Il film di Alvaro Brechner è stato presentato alla Mostra di Venezia lo stesso anno del documentario che Emir Kusturica ha dedicato a Pepe Mujica, sottolineando come quest’uomo, la sua vita e la sua resilienza siano qualcosa di speciale e degna di essere raccontata. Il film di Brechner mostra però anche la storia di uno stato in un periodo storico importante, in cui il Sud America intero era assoggettato alle dittature militari, dal Cile al Brasile fino in Argentina. L’Uruguay, stretto tra i due paesi più grandi, seguì l’esempio e le voci contro il governo vennero eliminate, ingrassando le fila di quelli che poi vennero conosciuti come “desaparecidos”, persone scomparse nel nulla. Oppure alcune non venivano fatte scomparire, ma venivano imprigionate per poi essere ignorate, private della loro libertà e dignità, cercando di pregiudicare la loro sanità mentale.

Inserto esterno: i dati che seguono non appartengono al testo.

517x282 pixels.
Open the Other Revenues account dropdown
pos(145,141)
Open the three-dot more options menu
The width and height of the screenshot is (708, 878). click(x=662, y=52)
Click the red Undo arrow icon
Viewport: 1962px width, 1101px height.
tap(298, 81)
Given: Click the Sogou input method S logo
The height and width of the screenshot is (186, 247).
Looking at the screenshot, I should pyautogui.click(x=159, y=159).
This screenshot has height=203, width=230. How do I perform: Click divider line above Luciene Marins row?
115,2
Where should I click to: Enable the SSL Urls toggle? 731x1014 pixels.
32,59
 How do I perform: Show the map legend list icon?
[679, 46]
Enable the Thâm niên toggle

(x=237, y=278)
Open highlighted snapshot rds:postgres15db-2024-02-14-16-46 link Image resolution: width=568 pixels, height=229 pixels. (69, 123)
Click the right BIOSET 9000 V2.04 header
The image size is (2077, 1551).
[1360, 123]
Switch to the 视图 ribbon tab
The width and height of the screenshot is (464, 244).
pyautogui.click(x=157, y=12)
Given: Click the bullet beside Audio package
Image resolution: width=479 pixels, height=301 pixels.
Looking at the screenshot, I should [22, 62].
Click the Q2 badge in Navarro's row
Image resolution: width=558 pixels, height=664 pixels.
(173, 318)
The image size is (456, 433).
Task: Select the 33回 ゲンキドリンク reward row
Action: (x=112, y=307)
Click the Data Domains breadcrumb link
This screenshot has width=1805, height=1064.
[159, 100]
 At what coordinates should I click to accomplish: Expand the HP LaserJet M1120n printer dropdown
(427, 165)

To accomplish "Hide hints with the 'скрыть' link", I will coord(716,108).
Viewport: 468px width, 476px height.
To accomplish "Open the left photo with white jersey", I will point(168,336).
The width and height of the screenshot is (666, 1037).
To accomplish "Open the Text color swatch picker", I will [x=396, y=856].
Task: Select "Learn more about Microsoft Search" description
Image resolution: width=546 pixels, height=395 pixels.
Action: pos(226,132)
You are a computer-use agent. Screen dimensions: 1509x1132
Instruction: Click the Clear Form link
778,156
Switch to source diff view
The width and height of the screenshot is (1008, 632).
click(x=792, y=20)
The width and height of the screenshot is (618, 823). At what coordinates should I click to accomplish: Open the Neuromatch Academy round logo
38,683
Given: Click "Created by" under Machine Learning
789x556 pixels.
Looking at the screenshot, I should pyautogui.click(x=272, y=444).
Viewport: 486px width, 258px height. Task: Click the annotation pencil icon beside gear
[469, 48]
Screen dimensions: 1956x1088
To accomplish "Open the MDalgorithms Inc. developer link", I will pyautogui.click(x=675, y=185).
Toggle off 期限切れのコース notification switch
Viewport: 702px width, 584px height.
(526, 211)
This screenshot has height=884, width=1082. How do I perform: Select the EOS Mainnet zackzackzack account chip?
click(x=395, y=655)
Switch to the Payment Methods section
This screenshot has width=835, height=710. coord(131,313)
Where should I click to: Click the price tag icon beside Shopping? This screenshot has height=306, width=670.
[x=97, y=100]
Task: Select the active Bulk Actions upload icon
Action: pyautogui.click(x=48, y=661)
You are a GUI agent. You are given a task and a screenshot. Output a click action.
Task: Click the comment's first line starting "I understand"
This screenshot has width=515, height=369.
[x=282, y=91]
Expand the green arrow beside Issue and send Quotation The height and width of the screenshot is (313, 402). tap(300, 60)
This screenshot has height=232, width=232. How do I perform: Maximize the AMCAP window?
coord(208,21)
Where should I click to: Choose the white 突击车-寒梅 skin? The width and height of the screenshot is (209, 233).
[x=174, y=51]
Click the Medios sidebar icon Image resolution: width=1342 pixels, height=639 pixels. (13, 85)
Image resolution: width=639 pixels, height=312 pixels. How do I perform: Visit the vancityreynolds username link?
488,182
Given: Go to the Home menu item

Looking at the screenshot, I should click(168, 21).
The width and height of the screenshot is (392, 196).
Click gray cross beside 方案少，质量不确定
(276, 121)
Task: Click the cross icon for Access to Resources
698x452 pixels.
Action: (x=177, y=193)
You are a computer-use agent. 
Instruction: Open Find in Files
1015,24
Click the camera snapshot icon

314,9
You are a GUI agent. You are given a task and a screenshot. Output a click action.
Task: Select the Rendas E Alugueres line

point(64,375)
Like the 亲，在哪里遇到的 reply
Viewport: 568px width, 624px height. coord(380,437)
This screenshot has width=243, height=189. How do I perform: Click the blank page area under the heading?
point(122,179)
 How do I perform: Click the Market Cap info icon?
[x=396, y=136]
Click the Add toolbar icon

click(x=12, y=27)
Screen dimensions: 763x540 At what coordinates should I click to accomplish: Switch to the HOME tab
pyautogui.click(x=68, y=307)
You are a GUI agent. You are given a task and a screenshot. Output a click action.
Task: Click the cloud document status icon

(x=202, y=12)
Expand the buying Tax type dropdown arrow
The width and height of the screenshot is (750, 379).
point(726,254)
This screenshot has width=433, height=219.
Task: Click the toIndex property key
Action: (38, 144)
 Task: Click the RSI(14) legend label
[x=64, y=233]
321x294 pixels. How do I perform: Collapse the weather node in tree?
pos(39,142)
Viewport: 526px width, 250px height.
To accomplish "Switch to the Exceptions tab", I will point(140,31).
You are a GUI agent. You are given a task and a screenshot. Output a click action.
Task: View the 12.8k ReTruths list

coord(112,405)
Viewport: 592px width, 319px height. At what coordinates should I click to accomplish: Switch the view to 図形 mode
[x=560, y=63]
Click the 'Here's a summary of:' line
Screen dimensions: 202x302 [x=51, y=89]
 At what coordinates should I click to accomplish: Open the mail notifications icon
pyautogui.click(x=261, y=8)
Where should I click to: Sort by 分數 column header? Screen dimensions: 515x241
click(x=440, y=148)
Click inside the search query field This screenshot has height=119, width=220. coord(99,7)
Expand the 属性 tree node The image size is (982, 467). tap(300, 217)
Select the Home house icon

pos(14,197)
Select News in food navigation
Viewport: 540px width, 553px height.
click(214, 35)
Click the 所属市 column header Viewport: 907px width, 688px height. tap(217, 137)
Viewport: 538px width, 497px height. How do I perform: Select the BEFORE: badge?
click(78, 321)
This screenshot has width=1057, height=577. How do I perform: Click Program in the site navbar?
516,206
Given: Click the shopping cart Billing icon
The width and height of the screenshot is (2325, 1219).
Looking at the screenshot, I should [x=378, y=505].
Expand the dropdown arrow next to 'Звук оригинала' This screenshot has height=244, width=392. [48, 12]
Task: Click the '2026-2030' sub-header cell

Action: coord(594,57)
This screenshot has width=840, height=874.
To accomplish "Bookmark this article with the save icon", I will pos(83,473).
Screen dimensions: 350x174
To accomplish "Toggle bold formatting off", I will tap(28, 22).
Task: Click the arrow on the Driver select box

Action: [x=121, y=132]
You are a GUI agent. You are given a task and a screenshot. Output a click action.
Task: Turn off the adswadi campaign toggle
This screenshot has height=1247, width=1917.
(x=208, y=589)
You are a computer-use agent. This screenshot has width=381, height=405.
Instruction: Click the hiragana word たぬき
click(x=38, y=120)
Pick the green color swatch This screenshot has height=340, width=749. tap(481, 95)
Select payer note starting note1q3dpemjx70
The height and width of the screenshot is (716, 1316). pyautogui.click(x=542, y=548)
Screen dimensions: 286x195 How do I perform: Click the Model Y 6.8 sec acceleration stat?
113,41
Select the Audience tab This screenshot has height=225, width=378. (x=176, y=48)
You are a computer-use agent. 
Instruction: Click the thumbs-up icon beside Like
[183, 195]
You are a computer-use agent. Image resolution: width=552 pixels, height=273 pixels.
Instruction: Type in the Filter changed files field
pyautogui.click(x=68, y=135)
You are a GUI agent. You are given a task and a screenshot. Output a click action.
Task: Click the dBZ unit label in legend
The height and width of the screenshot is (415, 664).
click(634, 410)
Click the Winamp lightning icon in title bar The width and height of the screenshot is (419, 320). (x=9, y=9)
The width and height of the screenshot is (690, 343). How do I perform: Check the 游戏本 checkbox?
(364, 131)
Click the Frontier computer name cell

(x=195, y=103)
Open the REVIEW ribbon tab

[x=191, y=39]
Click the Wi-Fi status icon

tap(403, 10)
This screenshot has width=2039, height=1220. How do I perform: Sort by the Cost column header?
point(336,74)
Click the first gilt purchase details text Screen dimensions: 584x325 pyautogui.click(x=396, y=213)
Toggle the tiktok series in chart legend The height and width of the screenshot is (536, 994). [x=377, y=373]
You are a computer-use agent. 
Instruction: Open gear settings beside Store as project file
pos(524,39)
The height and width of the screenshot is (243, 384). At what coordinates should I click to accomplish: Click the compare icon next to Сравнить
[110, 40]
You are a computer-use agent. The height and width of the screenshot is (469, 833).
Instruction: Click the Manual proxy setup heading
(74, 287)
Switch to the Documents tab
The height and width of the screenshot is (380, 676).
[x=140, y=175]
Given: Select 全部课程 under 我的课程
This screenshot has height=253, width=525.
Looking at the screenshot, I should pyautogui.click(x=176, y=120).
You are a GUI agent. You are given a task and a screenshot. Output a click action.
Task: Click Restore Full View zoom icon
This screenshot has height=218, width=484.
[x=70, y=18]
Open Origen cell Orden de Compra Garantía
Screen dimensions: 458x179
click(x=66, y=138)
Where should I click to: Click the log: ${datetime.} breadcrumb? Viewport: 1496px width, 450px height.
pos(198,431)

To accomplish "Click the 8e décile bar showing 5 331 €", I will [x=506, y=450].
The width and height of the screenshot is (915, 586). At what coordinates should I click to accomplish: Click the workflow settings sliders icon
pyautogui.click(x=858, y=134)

Una Notte di 12 Anni – Parla il regista Alvaro Brechner

A seguito della proiezione stampa abbiamo incontrato il regista Alvaro Brechner che ci ha raccontato come è stato realizzato il film:

“Ho incontrato i tre sopravvissuti per farmi raccontare la loro storia, e una volta mi sono stupito di un’affermazione di Mujica; mi ha detto che sentiva la mancanza di quella cella, perché quello era stato il periodo più lungo in cui era riuscito a essere se stesso. Questo mi ha fatto capire come sia sopravvissuto alla follia, che comunque lo ha sfiorato: non ha mai dimenticato chi fosse”.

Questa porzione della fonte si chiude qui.